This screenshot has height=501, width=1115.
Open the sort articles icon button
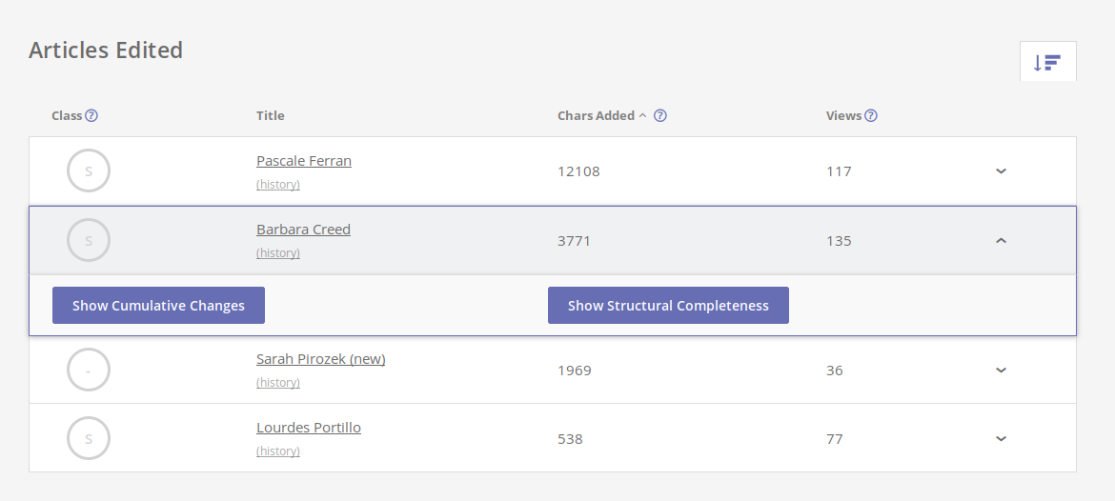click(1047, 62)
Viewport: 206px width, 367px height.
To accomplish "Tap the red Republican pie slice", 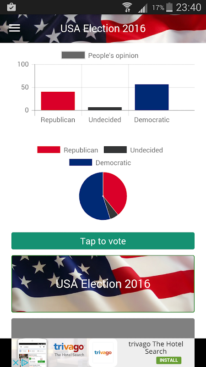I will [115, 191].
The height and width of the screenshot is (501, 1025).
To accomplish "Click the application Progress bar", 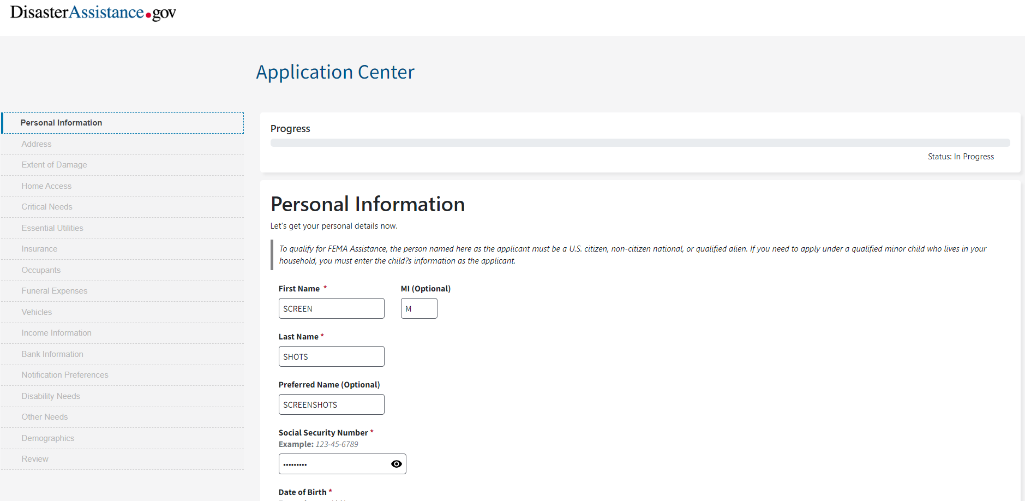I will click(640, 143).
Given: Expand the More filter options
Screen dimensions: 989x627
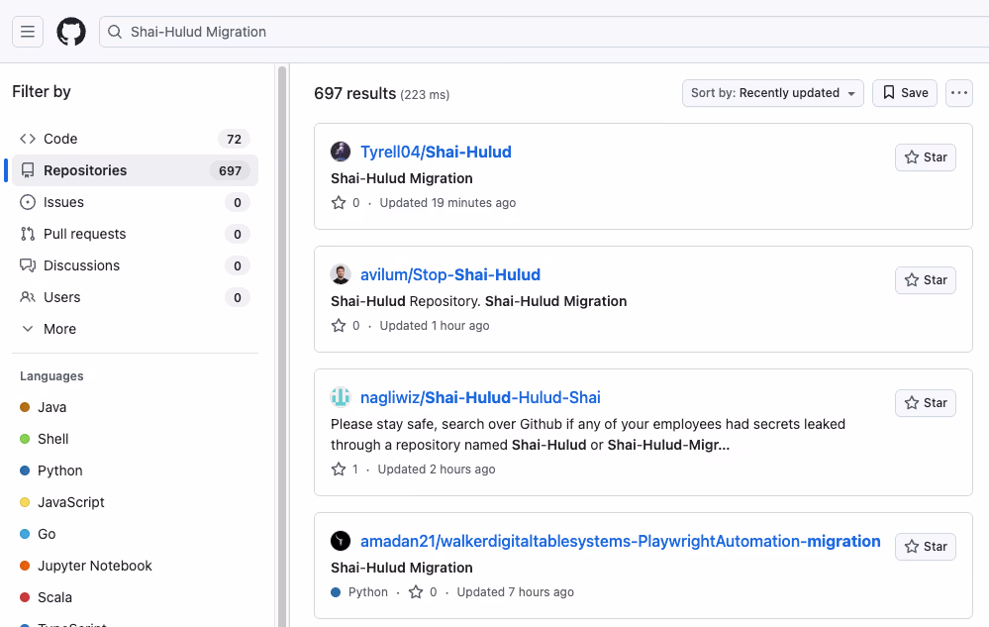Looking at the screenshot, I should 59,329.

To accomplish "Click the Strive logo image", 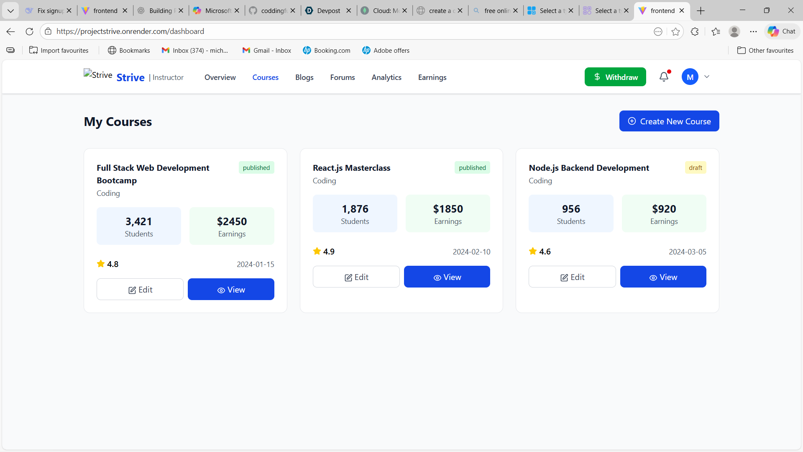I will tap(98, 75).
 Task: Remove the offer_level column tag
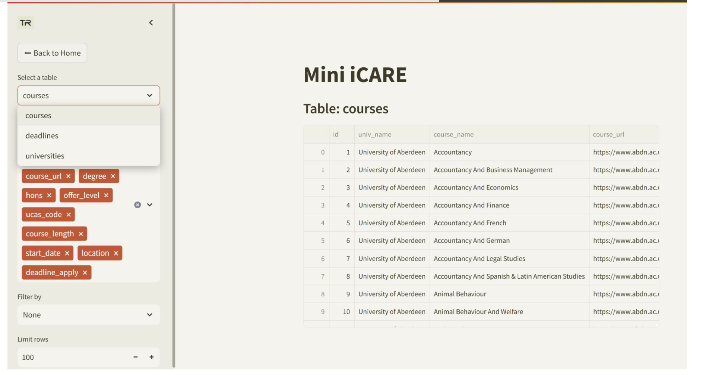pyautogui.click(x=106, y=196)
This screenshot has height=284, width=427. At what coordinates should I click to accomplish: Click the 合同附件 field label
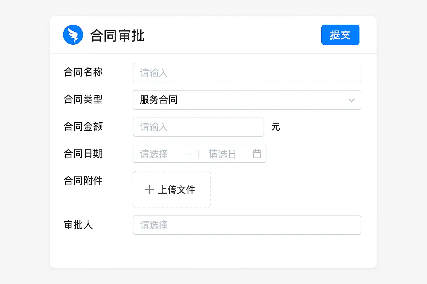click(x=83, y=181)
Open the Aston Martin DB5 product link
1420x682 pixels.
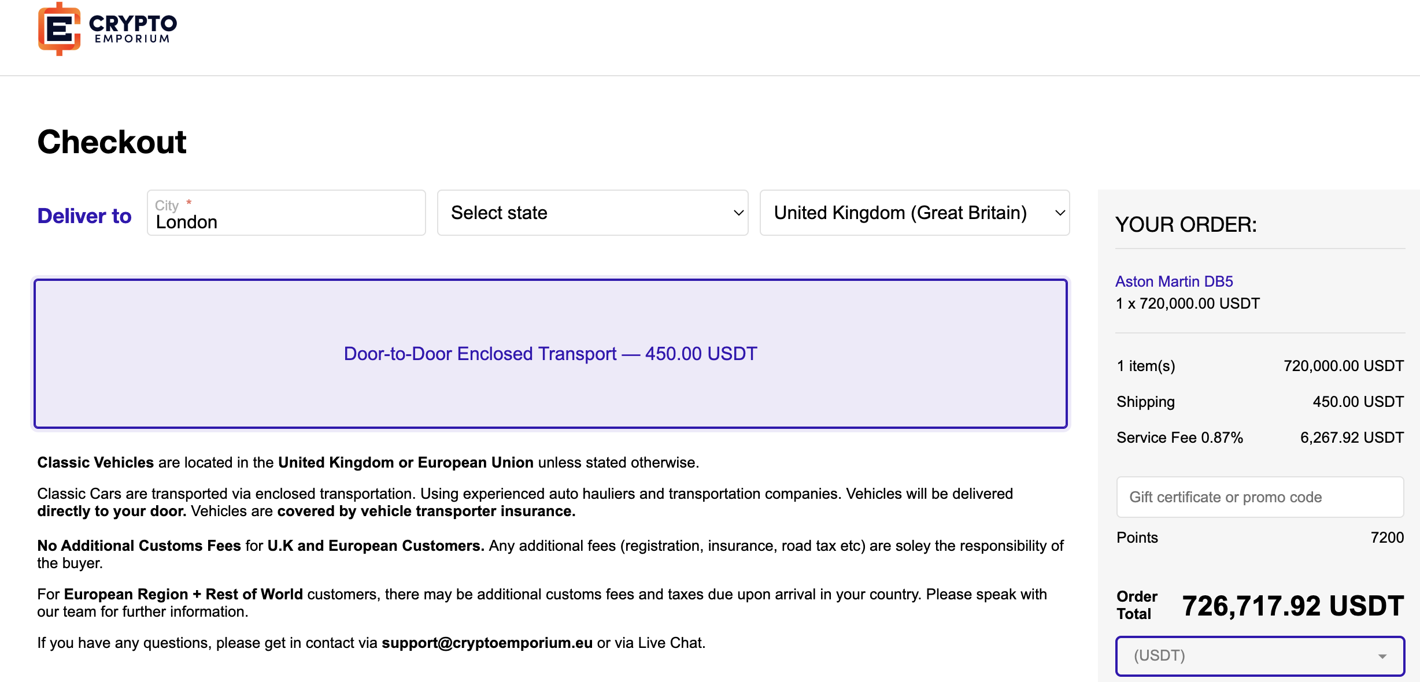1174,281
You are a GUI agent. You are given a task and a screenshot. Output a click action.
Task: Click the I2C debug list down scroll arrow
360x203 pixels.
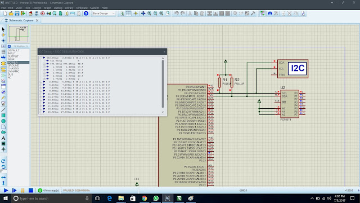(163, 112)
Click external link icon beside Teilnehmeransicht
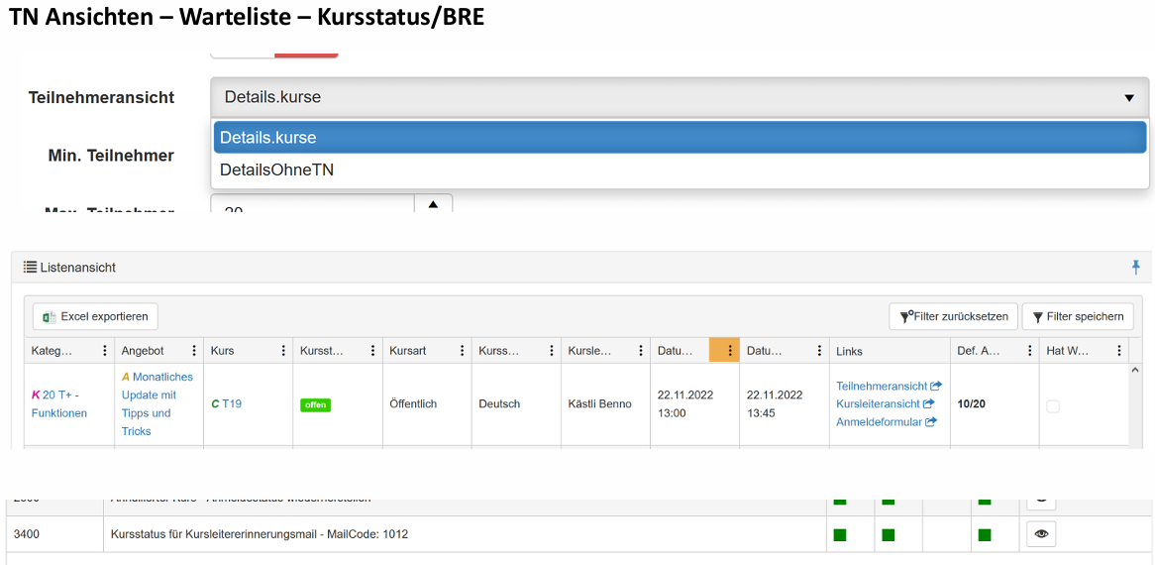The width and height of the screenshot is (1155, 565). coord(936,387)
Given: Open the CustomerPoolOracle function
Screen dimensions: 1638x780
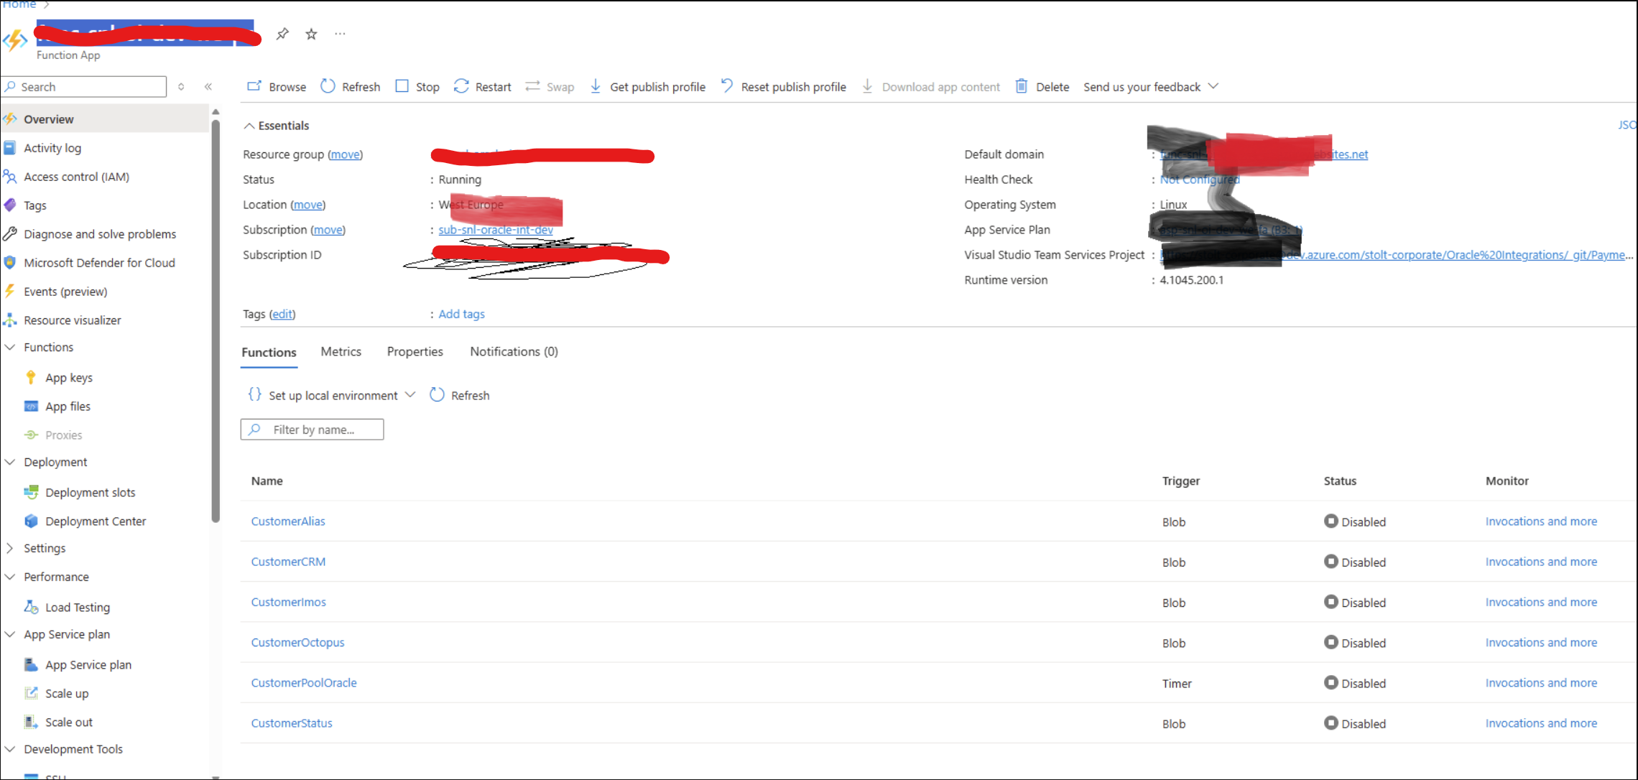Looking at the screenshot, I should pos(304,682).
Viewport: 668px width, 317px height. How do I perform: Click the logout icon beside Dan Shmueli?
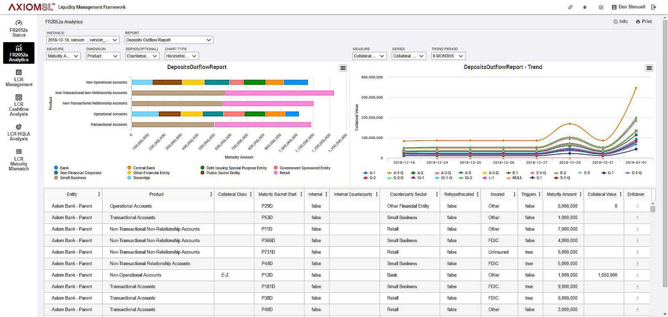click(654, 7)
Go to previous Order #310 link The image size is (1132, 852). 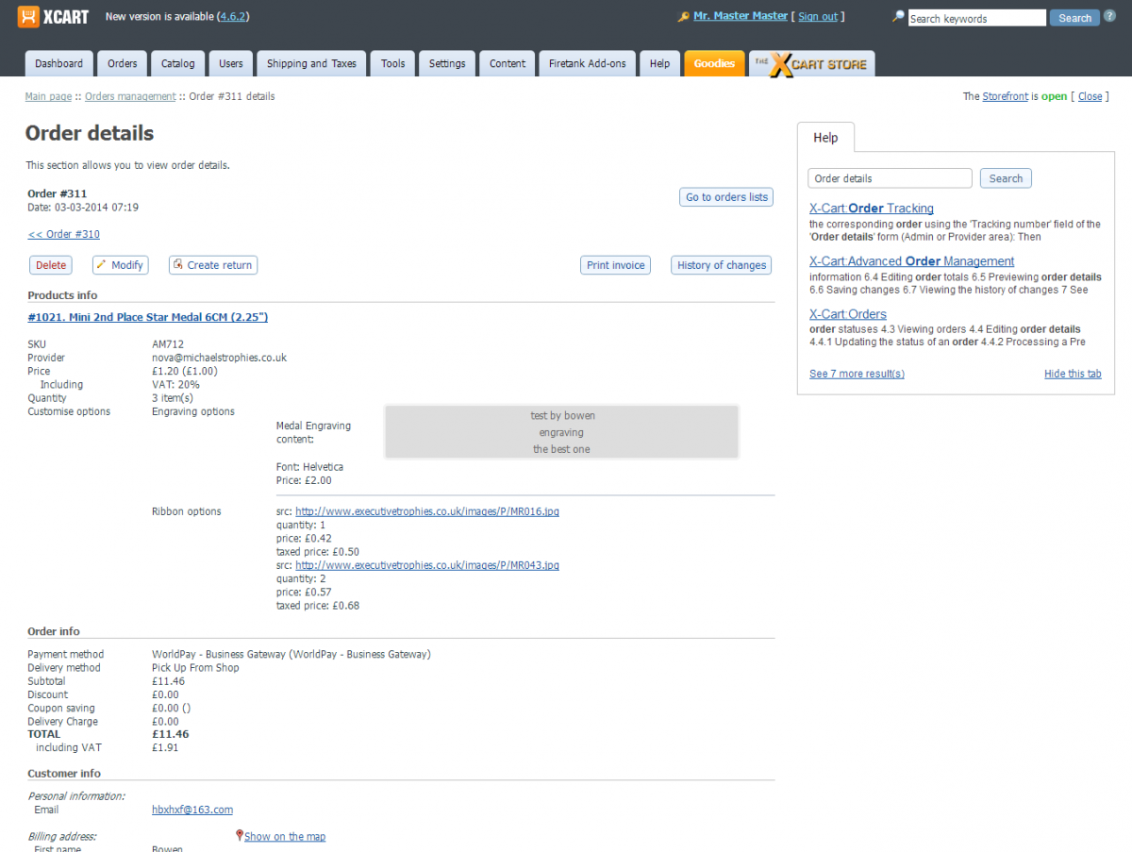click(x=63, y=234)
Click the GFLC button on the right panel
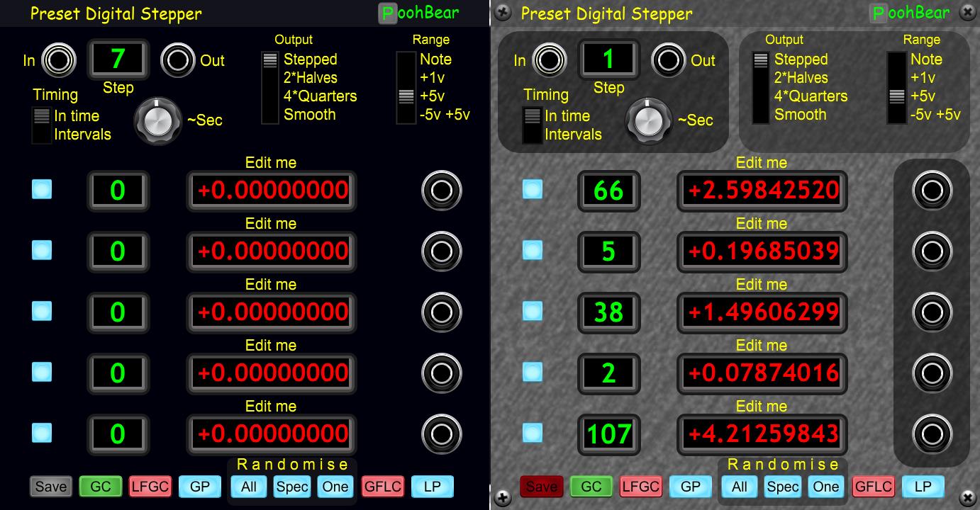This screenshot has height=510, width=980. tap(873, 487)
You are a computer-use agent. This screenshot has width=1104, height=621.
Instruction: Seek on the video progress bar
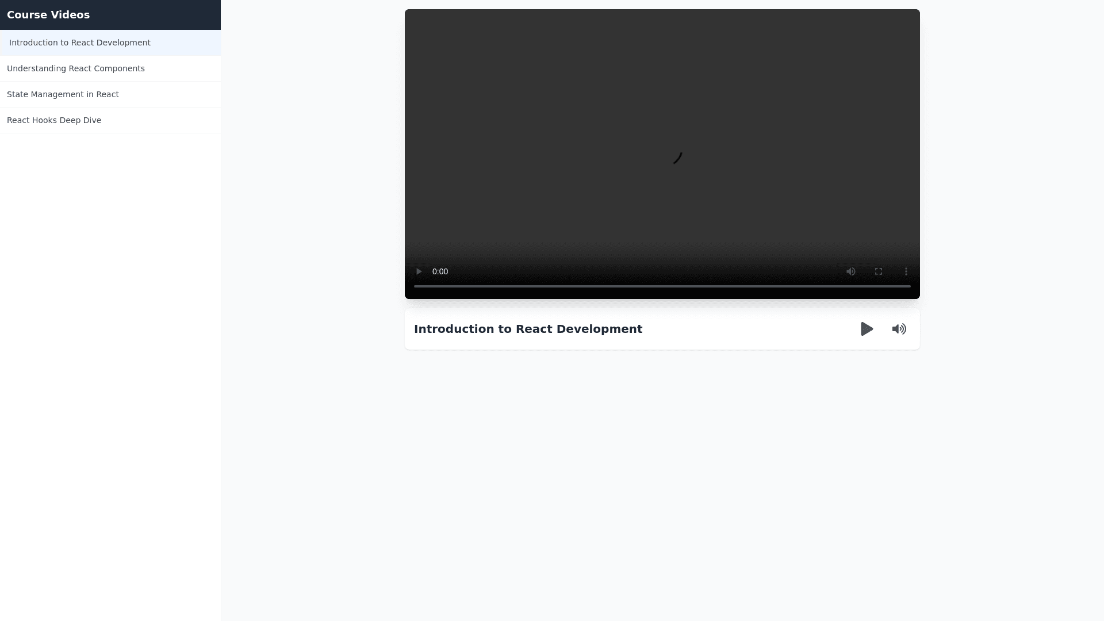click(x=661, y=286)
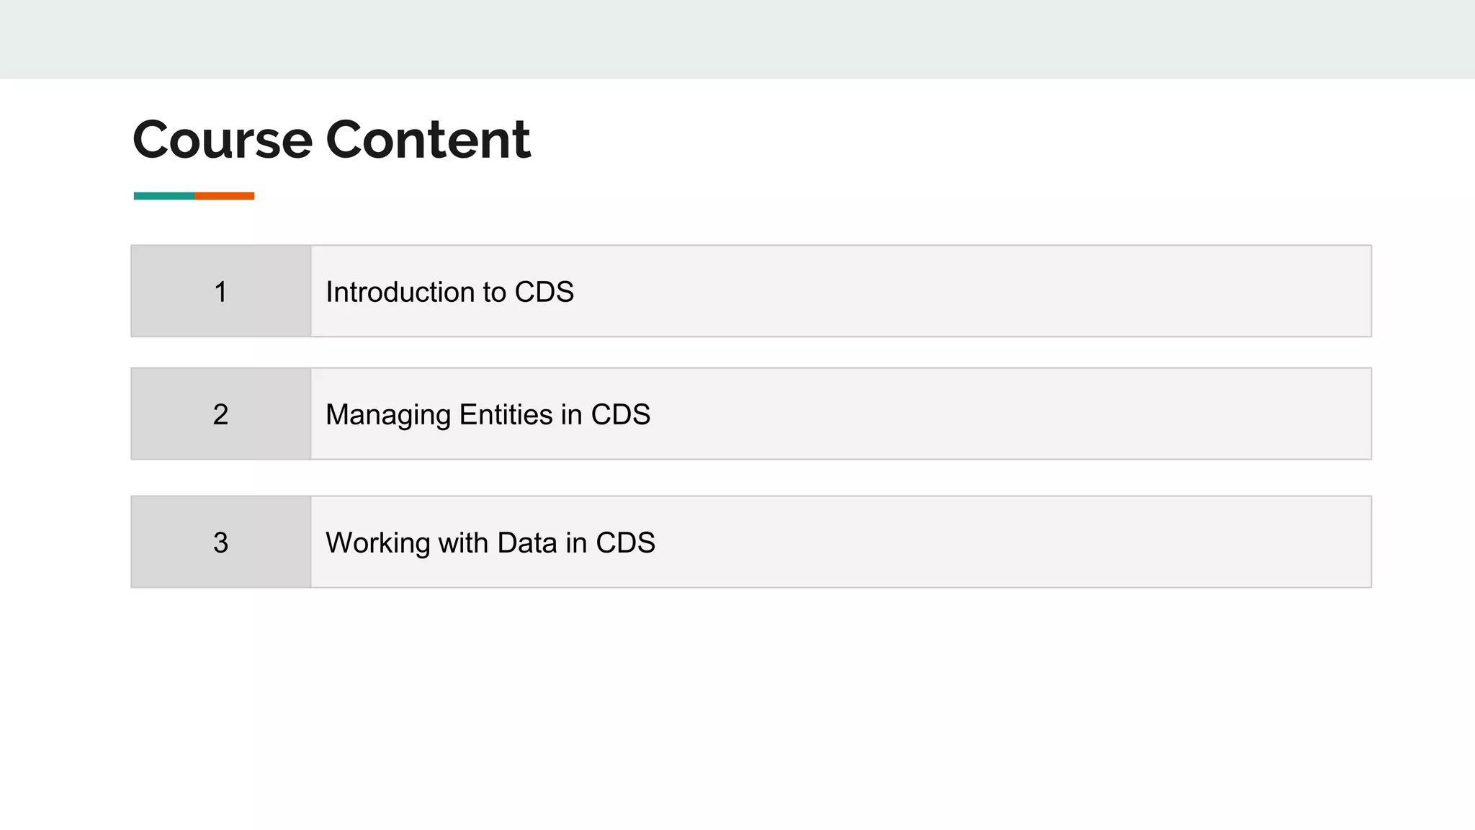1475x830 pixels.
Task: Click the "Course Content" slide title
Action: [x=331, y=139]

**Goal of the exercise:**
Please recast everything in the records from the line containing "Click external link" down to the line containing "Looking at the screenshot, I should pos(304,682)." as a numbered list, skipping blank lines and omitting the pictures.

**Written solution:**
1. Click external link icon beside Teilnehmeransicht
2. The width and height of the screenshot is (1155, 565). coord(936,387)
3. Given: Open the CustomerPoolOracle function
4. Screen dimensions: 1638x780
5. Looking at the screenshot, I should pos(304,682).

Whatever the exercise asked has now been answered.